— Start PROVIDED PASSAGE —

GAMBEL, William
GAMBEL, William (1823-1849), naturalist born in Philadelphia, Pennsylvania, the oldest of three children and only son born to William Gamble and his second wife, Elizabeth Richardson, after his first wife died. During his teens, the young William Gambel (who apparently preferred this spelling of his last name), was befriended by naturalist, Thomas Nuttall, with whom he traveled on extended natural history expeditions to the south and to New England.
William Gambel was the first naturalist across the Southwest. In the spring of 1841 Gambel headed to the west coast via Independence, Missouri, and then by caravan to Santa Fe, where he arrived in July. Gambel joined the Rowland-Workman party, which followed the Old Spanish Trail into the Los Angeles basin. In mid-February 1842 and again in April 1842, Gambel visited Santa Catalina Island, where he observed both Bald Eagles and Osprey. At the time, the island was still owned by the Mexican government. Gambel later joined the American Pacific Squadron aboard the U.S.S. Cyane, an 18-gun sloop-of-war, which was patrolling the Mexican coast of Alta California. Gambel remained aboard in a secretarial capacity, during which time he traveled along the North and South American coasts and to the Sandwich (Hawaiian) islands. In 1845, the ship was ordered to return to Boston, and Gambel arrived back in Philadelphia in mid-August, 1845.
October 12, 1848 Gambel, by now also a physician and in his mid-twenties, married Catherine M. Towson in Philadelphia. They had no children. May 27, 1849 Gambel resigned his duties as Assistant Curator at the Philadelphia Academy of Natural Sciences [ANS] and on April 5 he departed overland once again for the west coast, a trip which would prove to be his last.
On December 13, 1849 William Gambel died of typhoid fever at Rose’s Bar on the Yuba River, Alta California at 27 years of age. Gambel was one of the first naturalists to do important natural history work in what was to become the state of California in 1850. His surviving specimens are at Philadelphia Academy of Natural Sciences, and include a bald eagle skin from California with no collection location listed. Gambel’s quail (Callipepla gambelii) and the Mountain chickadee (Parus gambeli) are named for Gambel.
Gambel collected on:
He was the first to collect botanical specimens on a California Channel Island.

— End PROVIDED PASSAGE —

▶ [STATED GOAL A]: Please copy the records word for word, from their first line through the line that contains "Action: coord(1763,75)", both ends included.

— Start EXTRACTED DATA —

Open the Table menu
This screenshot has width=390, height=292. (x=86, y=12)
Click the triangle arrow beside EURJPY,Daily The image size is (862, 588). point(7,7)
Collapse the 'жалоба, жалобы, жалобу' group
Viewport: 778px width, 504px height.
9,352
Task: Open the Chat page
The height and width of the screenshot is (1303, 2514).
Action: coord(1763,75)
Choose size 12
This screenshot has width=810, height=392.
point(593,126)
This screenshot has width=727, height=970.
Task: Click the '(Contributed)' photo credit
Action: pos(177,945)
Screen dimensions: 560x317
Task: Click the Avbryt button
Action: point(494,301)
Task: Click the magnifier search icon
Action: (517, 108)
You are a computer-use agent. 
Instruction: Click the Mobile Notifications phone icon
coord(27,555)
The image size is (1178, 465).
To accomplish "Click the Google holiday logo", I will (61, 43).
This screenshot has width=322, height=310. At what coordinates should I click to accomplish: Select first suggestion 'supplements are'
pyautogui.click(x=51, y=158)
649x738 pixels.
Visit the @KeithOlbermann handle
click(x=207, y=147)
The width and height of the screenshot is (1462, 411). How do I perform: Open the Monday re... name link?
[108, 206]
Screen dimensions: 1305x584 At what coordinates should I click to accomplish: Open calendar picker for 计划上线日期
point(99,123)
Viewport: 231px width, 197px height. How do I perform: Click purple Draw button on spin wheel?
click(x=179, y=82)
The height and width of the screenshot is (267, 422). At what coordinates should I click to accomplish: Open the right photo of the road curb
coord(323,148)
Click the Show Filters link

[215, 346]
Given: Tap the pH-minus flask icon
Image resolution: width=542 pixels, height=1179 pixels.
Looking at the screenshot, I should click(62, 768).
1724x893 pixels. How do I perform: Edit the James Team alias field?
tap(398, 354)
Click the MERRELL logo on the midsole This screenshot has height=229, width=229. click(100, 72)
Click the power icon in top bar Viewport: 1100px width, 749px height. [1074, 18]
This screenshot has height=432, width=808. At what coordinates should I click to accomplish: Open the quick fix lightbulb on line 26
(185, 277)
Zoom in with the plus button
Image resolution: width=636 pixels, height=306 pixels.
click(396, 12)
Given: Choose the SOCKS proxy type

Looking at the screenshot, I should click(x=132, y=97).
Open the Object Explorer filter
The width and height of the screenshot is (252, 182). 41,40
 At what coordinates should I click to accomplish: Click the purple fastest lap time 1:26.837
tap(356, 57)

— End EXTRACTED DATA —

▶ [STATED GOAL B]: In the William Gambel biography, which two birds did Gambel observe on Santa Catalina Island?

▶ [EXERCISE RESPONSE A]:
Open the Table menu
This screenshot has width=390, height=292. (x=86, y=12)
Click the triangle arrow beside EURJPY,Daily The image size is (862, 588). point(7,7)
Collapse the 'жалоба, жалобы, жалобу' group
Viewport: 778px width, 504px height.
9,352
Task: Open the Chat page
The height and width of the screenshot is (1303, 2514).
Action: coord(1763,75)

▶ [EXERCISE RESPONSE B]: Bald Eagles and Osprey.